Passage
---+---
Jerry:

Your classroom test below is a good piece of humor, thanks.

“…with usage, the past tense became its primary function.” What time period
are we talking about? Post-Biblical Hebrew, which, from what I read, had
been transformed to a tense base language by the Mishnaic period? How does
that fit Hebrew from the Biblical era?

Another question that has not been answered so far, what percentage of the
Wayyiqtols in Tanakh are found in historical narratives, past tense
contexts? 90%? Shouldn’t we then weight the 6.9% of non-past Wayyiqtols
much more heavily when analyzing whether or not Wayyiqtol is a marker for
past tense? In other words, if we give each semantic use of Wayyiqtol one
vote, would the 90% of Wayyiqtols used in historical narrative get only one
vote, thereby showing that merely the raw numbers give a lopsided view?

Karl W. Randolph.
---+---
Extracted information
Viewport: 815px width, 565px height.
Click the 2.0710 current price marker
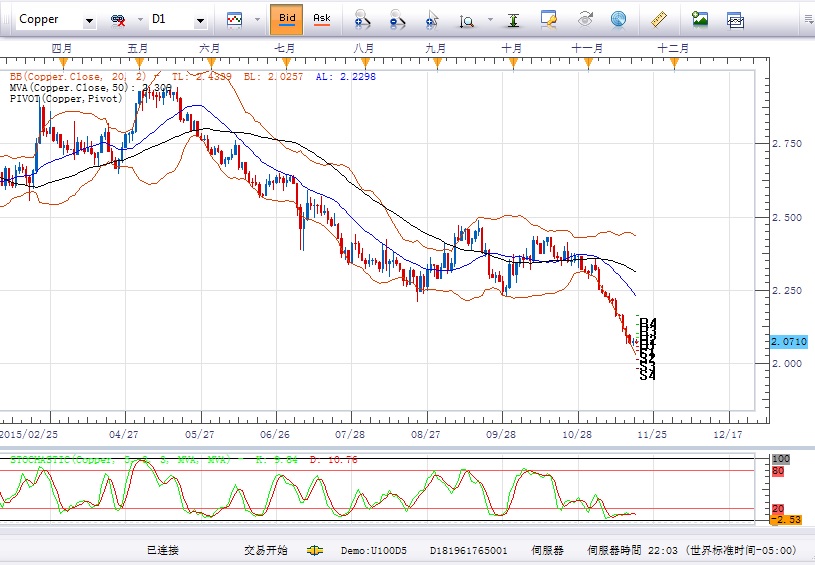click(x=789, y=342)
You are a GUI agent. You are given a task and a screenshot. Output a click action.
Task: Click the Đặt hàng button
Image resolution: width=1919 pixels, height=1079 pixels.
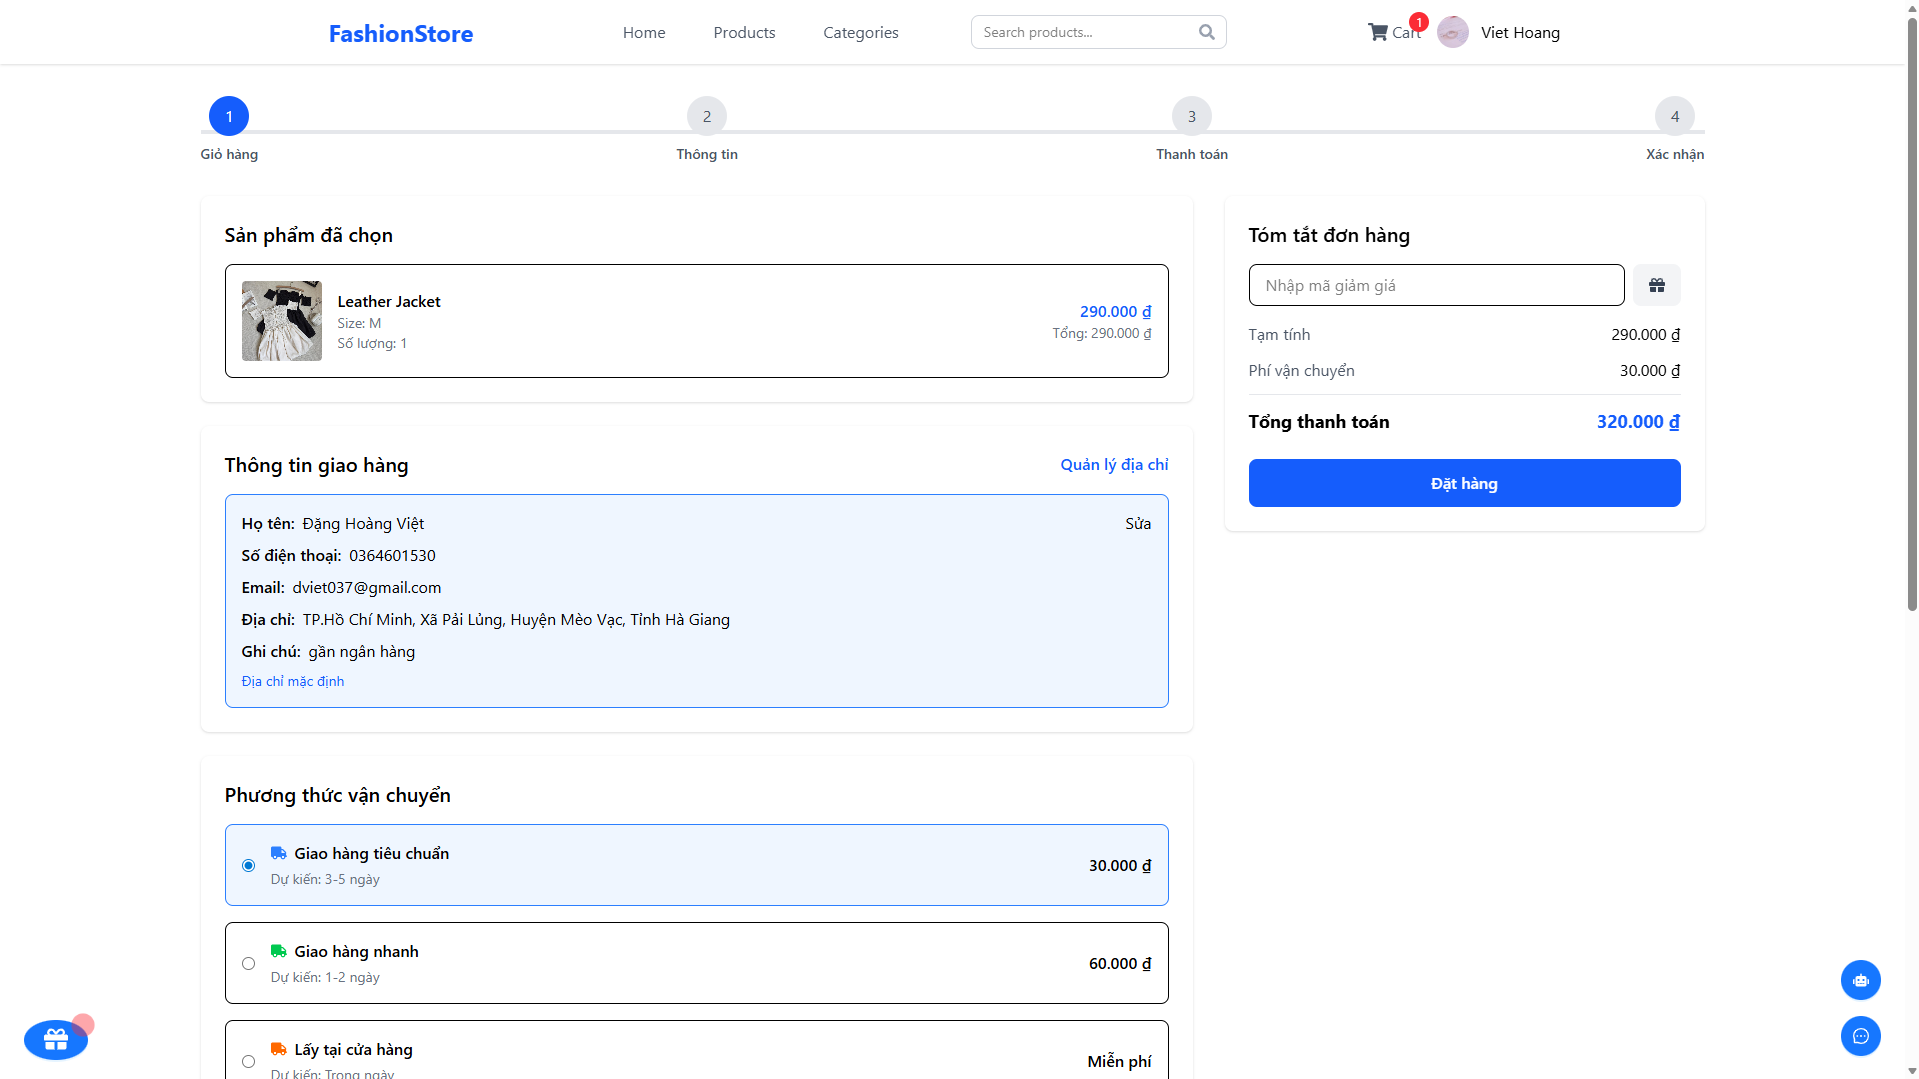[1464, 483]
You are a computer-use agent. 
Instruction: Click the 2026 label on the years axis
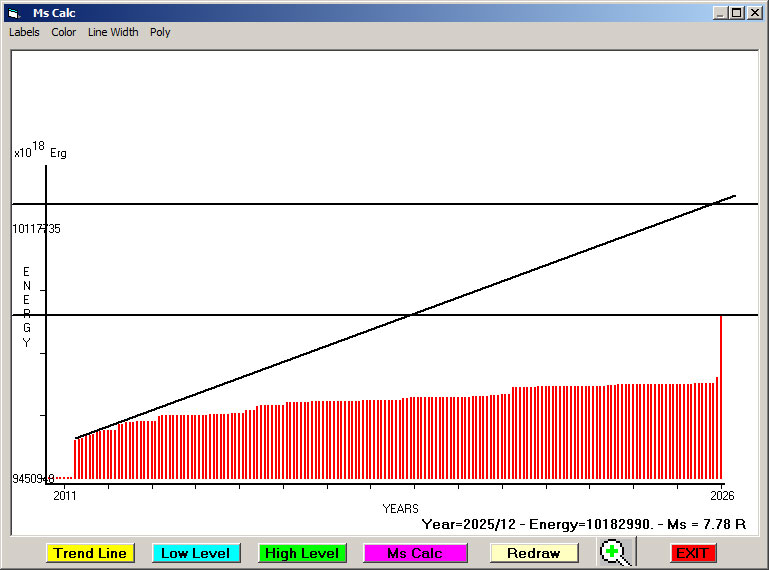click(x=722, y=496)
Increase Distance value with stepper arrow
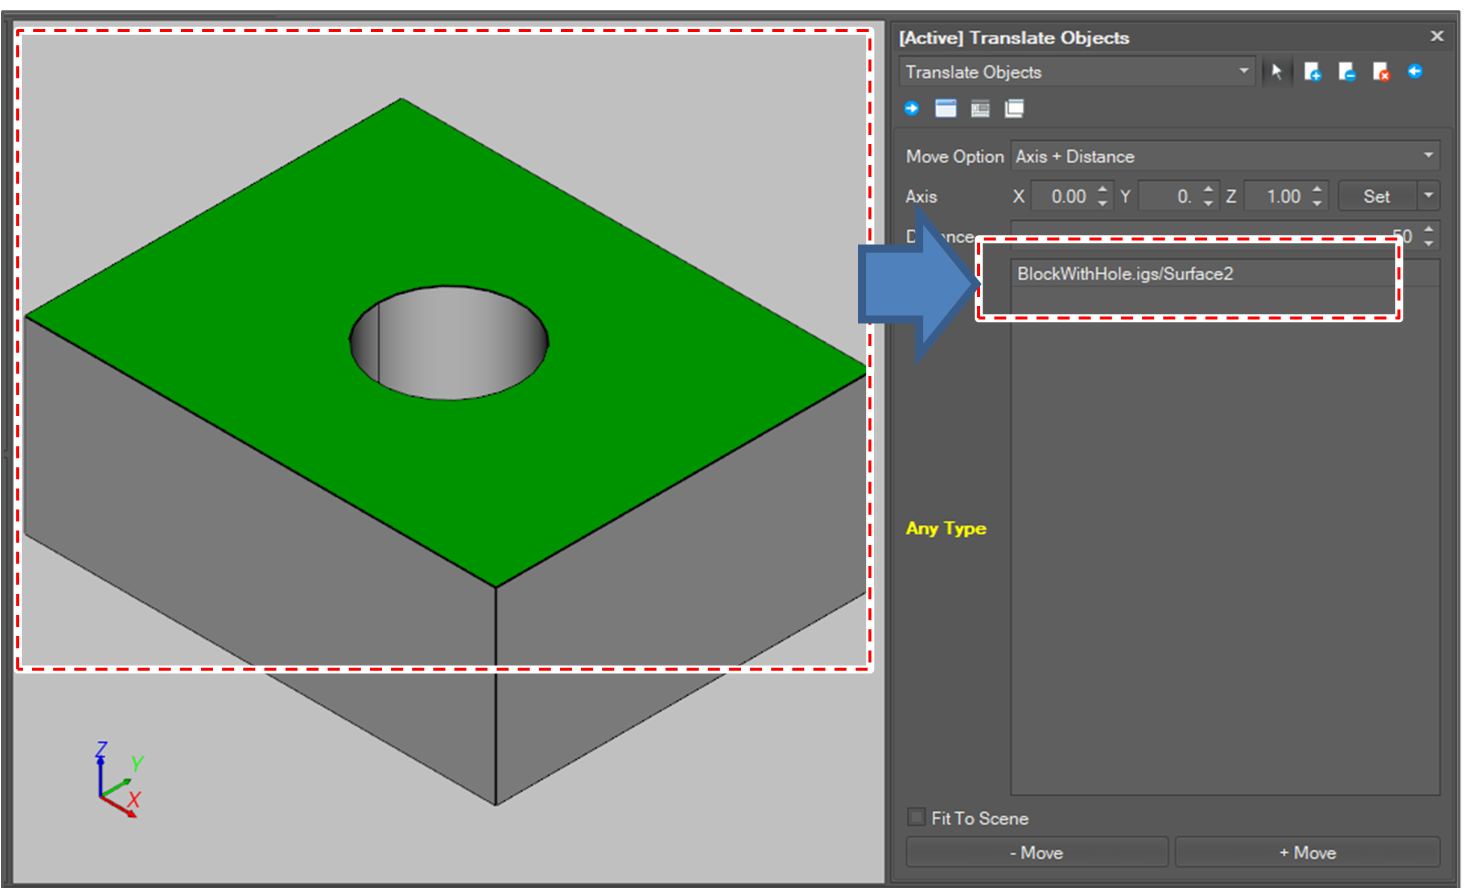The width and height of the screenshot is (1477, 888). [x=1429, y=231]
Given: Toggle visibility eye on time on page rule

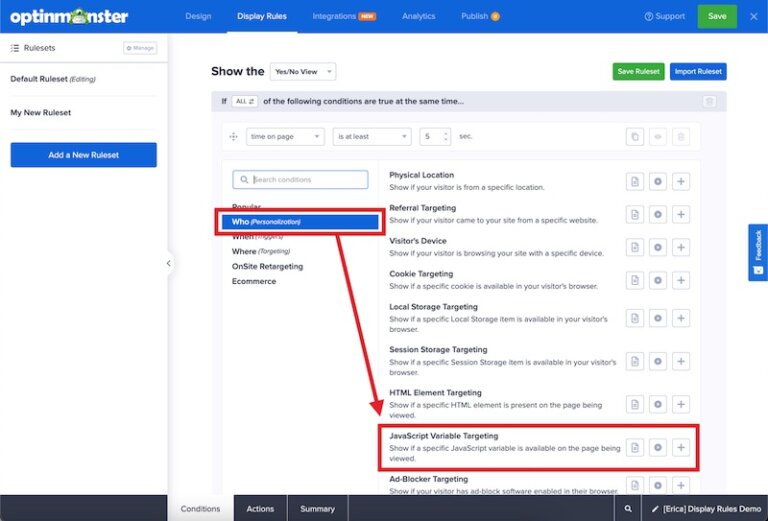Looking at the screenshot, I should [657, 137].
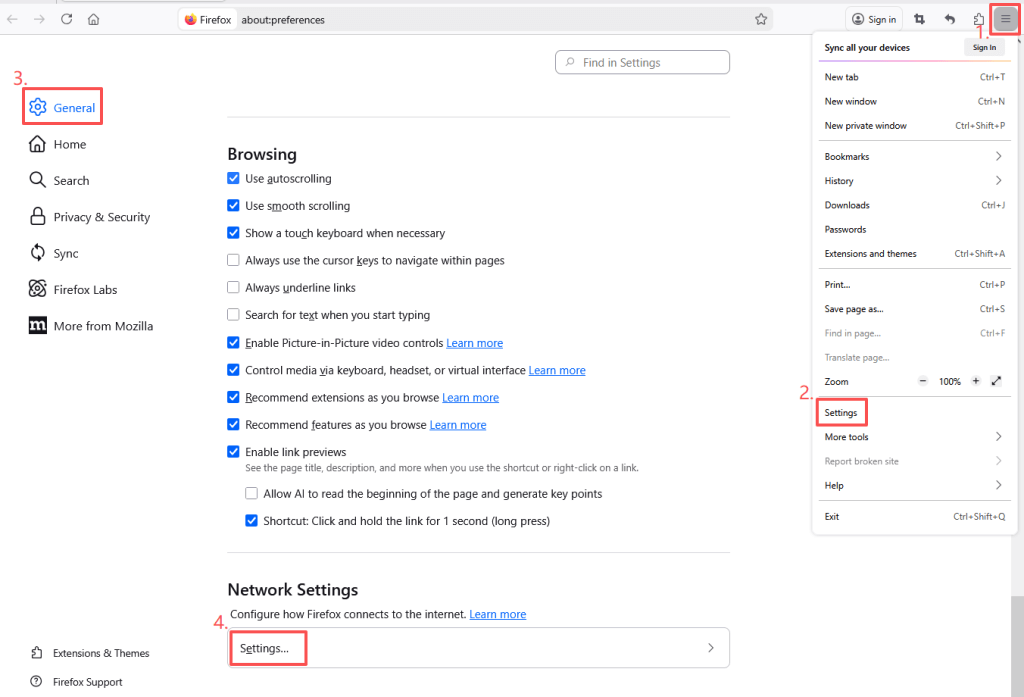Click the hamburger application menu icon
1024x697 pixels.
[x=1005, y=19]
---+---
Work to do
Translate this sentence from the message about Wayyiqtol into Spanish: "Shouldn’t we then weight the 6.9% of non-past Wayyiqtols much more heavily when analyzing whether or not Wayyiqtol is a marker for past tense?" Work only from the message about Wayyiqtol, not from the entries.

Result for this task
¿No deberíamos entonces dar mucho más peso al 6,9 % de los Wayyiqtols no pasados al analizar si el Wayyiqtol es o no un marcador de tiempo pasado?